Pour construire une République Centrafricaine où les générations futures, notamment les garçons et les filles seront protégés et pour assurer une assistance durable aux enfants directement touchés par le conflit, il est essentiel de concrétiser la promesse de l’Accord de paix et de réconciliation dit de Khartoum, signé en février dernier à Bangui en République centrafricaine (RCA).
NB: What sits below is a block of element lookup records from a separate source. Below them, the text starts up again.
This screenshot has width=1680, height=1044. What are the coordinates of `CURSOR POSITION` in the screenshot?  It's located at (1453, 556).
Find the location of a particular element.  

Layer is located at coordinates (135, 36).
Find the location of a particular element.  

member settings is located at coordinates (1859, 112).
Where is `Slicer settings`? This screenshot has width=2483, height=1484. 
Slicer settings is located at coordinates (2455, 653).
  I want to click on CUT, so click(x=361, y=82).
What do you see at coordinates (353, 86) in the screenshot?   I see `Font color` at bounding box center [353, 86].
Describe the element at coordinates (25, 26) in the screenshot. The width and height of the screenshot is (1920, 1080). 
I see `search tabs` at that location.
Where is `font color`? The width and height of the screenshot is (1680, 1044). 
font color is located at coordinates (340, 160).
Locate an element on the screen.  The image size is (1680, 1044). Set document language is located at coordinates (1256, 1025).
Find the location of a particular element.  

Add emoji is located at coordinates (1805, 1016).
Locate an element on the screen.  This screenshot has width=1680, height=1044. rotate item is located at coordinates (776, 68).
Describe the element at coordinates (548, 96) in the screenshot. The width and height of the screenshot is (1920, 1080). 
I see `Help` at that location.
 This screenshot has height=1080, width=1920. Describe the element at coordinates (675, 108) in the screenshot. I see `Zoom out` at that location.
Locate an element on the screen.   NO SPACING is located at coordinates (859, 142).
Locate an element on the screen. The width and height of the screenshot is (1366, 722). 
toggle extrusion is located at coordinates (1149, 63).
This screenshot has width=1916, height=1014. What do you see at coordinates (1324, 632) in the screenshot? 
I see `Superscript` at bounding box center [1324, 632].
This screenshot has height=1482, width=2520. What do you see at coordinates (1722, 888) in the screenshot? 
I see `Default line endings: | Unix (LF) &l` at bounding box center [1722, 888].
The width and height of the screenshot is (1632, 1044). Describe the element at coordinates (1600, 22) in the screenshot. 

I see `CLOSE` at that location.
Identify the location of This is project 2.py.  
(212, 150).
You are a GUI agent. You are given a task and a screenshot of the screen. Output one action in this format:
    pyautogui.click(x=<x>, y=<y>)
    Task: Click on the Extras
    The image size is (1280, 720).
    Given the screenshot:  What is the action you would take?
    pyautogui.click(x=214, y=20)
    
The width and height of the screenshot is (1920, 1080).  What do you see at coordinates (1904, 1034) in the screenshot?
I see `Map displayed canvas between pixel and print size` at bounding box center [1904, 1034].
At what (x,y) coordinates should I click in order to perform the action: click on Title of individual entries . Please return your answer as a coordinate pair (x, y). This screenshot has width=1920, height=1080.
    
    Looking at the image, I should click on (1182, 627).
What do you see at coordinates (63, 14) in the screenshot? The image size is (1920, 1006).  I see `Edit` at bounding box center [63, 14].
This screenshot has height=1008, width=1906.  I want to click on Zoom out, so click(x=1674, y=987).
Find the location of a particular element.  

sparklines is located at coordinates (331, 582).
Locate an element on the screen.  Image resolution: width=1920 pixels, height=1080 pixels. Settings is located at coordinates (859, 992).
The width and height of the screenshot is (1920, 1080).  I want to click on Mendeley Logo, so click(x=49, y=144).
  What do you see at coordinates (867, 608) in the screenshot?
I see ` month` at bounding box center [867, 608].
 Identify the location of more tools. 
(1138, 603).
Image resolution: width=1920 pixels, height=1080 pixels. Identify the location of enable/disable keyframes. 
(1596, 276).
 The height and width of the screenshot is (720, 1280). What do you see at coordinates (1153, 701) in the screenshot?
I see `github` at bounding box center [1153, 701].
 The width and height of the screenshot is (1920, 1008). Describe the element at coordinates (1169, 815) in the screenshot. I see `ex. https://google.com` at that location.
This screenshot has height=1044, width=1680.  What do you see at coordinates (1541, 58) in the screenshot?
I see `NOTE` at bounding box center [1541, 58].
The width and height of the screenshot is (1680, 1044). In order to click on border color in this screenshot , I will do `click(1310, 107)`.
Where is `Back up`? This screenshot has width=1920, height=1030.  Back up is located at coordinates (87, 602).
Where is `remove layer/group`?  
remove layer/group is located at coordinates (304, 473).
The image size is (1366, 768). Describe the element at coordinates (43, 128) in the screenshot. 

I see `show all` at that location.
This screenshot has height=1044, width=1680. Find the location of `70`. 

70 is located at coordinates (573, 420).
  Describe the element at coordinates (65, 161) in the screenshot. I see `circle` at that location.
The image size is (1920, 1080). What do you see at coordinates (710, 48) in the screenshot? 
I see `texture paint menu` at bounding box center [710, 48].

C’est d’ailleurs ce qu’a confirmé Mme Virginia Gamba, représentante du Secrétaire Général des Nations Unies en charge des questions relatives à l’enfant et aux conflits armés à l’issue d’une mission de cinq jours dans le pays.
Lors de sa visite, Mme Gamba a notamment rencontré le président de la République, chef de l’Etat, le professeur Faustin Archange Touadéra ainsi que d’autres membres du gouvernement, le président de l’Assemblée nationale, des représentants des groupes armés signataires de l’Accord de Khartoum et des membres de la Société Civile.
Ci suit un extrait de sa déclaration à la presse nationale :
« Dans un pays où la majorité de la population a moins de 18 ans et où tant d’enfants ont enduré des années de violence effroyable, il est urgent de concentrer nos efforts sur la lutte contre l’impunité, le respect de la justice, la réconciliation et les services aux enfants tels que l’éducation, la santé ou l’eau et l’assainissement (…) La paix ne doit pas être considérée comme une destination finale, mais plutôt comme un moyen de construire des bases solides pour la protection de chaque garçon et de chaque fille »
Au cours de sa mission, la représentante spéciale a organisé le premier lancement national de la campagne “Agir pour protéger les enfants affectés par les conflits”, au cours duquel elle a présenté publiquement l’idée d’élaborer un plan national de prévention des violations graves envers les enfants.
Ce plan devrait être élaboré par le gouvernement et inclure de préférence tous les autres parties signataires de l’Accord de Khartoum, avec l’appui de l’ONU et des partenaires de la société civile.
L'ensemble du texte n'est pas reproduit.